Au cours des dernières années, face à la menace de la transition énergétique, les sociétés pétrolières se sont mises à gérer plus prudemment leurs programmes de dépenses d’investissement, se concentrant uniquement sur les projets les plus rentables – que ce soit dans l’industrie pétrolière traditionnelle ou dans les énergies renouvelables. La production des grandes pétrolières mondiales n’a augmenté que de quelques pourcentages, mais la rentabilité globale nous semble bien étayée. Selon Paul Danis, responsable de la répartition de l’actif à RBC Brewin Dolphin, le ratio de rendement des capitaux propres a augmenté à 14 %, comparativement à la médiane sur 44 ans de 12 %.

Les sociétés pétrolières canadiennes profiteront également de l’expansion tant attendue du pipeline Trans Mountain (TMX) au deuxième trimestre de 2024. Le réseau pipelinier transportera du pétrole brut et des produits raffinés de l’Alberta jusqu’à la côte ouest du Canada, ce qui permettra aux producteurs de pétrole d’accéder à de nouveaux marchés.

La récente discipline des sociétés pétrolières en matière de gestion du capital a permis à la plupart des producteurs de se concentrer sur la bonification des rendements pour les investisseurs au moyen de rachats d’actions et de versements de dividendes. Le secteur mondial de l’énergie affiche actuellement un rendement en dividende de 3,6 % sur 12 mois, ce qui est nettement supérieur au rendement de 2,3 % de l’indice MSCI Monde tous pays.
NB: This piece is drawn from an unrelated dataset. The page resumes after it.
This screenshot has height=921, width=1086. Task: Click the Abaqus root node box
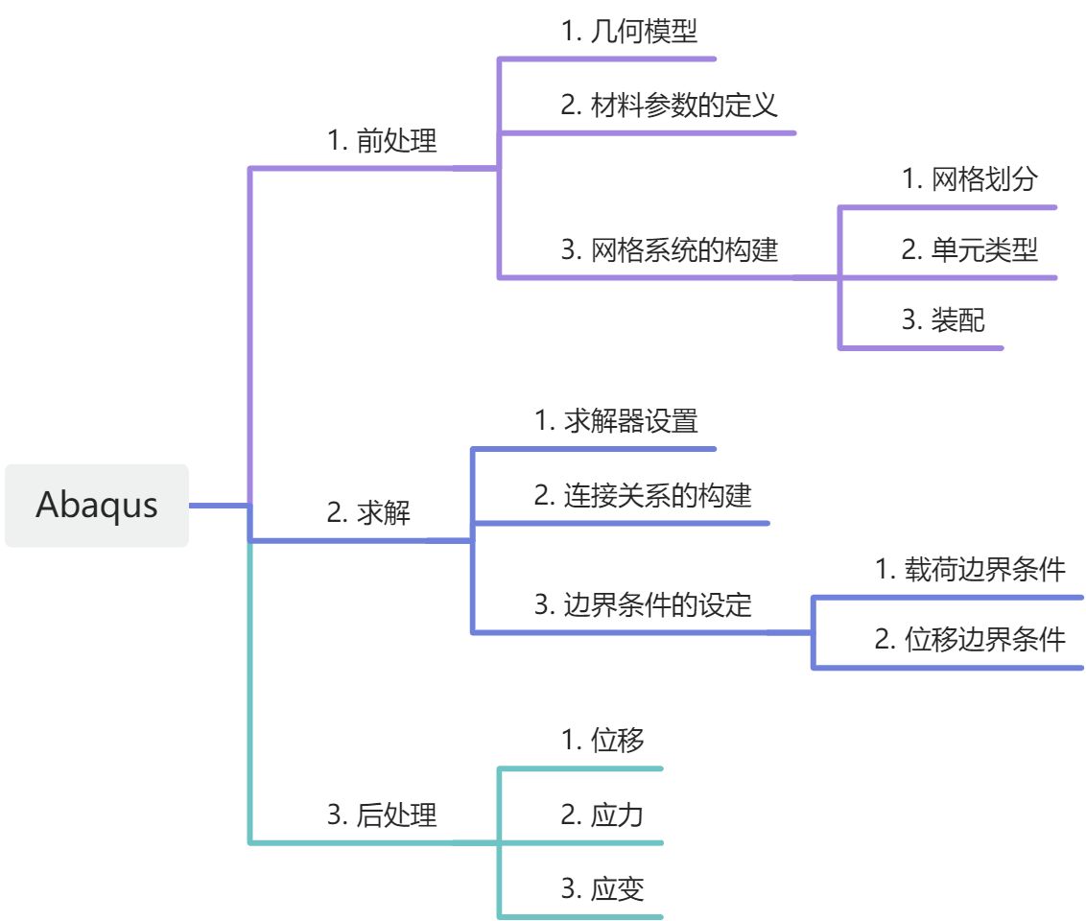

Même après la récente remontée des actions du secteur de l’énergie, ces actions, prises dans leur ensemble, se négocient actuellement à un prix 36 % en deçà de celui de l’indice MSCI Monde tous pays, selon le ratio cours/bénéfice prévisionnel sur 12 mois. Selon M. Danis, cette situation est le fait du contexte de croissance structurelle difficile attribuable à l’abandon des combustibles fossiles et à la montée de l’énergie propre.

Selon nous, les sociétés pétrolières peuvent offrir une protection contre le risque géopolitique et tout éventuel choc de l’offre. Le secteur a nettement surpassé l’ensemble du marché boursier lors des trois chocs de l’offre de pétrole depuis les années 1970.
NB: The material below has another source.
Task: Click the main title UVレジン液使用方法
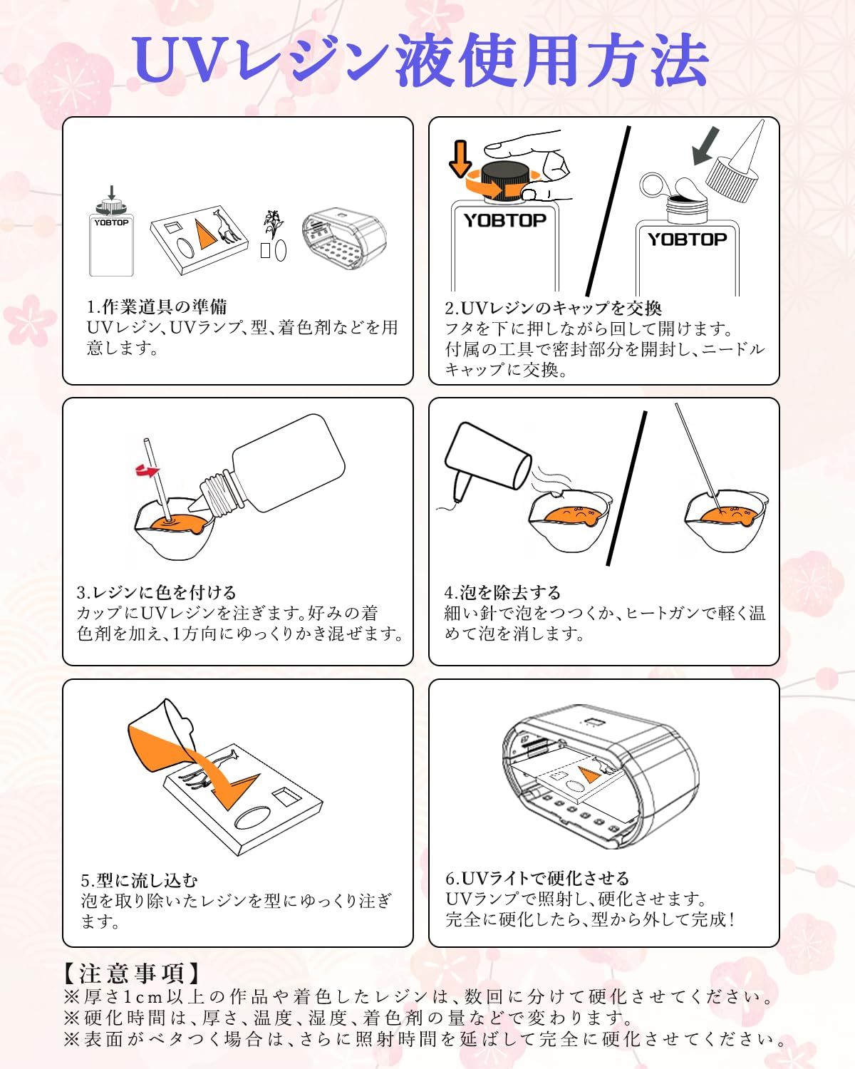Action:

Cependant, les investisseurs doivent garder à l’esprit que les actions pétrolières ne sont pas très sensibles aux taux d’intérêt en raison de leurs faibles multiples de valorisation, et qu’elles se sont donc comportées relativement bien lorsque l’inflation et les taux d’intérêt ont augmenté. Si, comme nous le croyons, les taux obligataires se rapprochent de leur sommet, ce facteur favorable au rendement pourrait bien être éliminé. De plus, en réalisant des profits substantiels grâce à des investissements prudents dans leurs activités de base, les sociétés pétrolières au Canada, au Royaume-Uni et en Europe risquent de redevenir la cible de nouvelles taxes. Cela pourrait avoir une incidence sur la confiance des investisseurs.

Après évaluation des occasions et des risques, nous sommes d’avis que les portefeuilles devraient investir dans les actions du secteur de l’énergie au moins à hauteur des indices de référence boursiers pertinents, compte tenu des valorisations raisonnables, de la gestion rigoureuse du capital et du risque élevé d’un choc de l’offre de pétrole.


RBC Gestion de patrimoine est une division opérationnelle de Banque Royale du Canada. Veuillez cliquer sur le lien « Conditions d’utilisation » qui figure au bas de cette page pour obtenir plus d’information sur les entités qui sont des sociétés membres de RBC Gestion de patrimoine. Nous n’approuvons ni ne recommandons le contenu de cette publication, qui est fourni à titre d’information seulement et ne vise pas à donner des conseils.

® / MC Marque(s) de commerce de Banque Royale du Canada utilisée(s) sous licence. © Banque Royale du Canada 2024. Tous droits réservés.


Frédérique Carrier

Première directrice générale et chef, Stratégies
de placement - RBC Europe Limited

Entrons en contact


Nous voulons discuter de votre avenir financier.

Articles connexes

Une vague d’élections aux quatre coins de la planète

Analyse 15 minutes de lecture
- Une vague d’élections aux quatre coins de la planète

Sonner le réveil des sociétés japonaises

Analyse 8 minutes de lecture
- Sonner le réveil des sociétés japonaises

Les risques qui pèsent sur le transport maritime sont-ils sous-estimés ?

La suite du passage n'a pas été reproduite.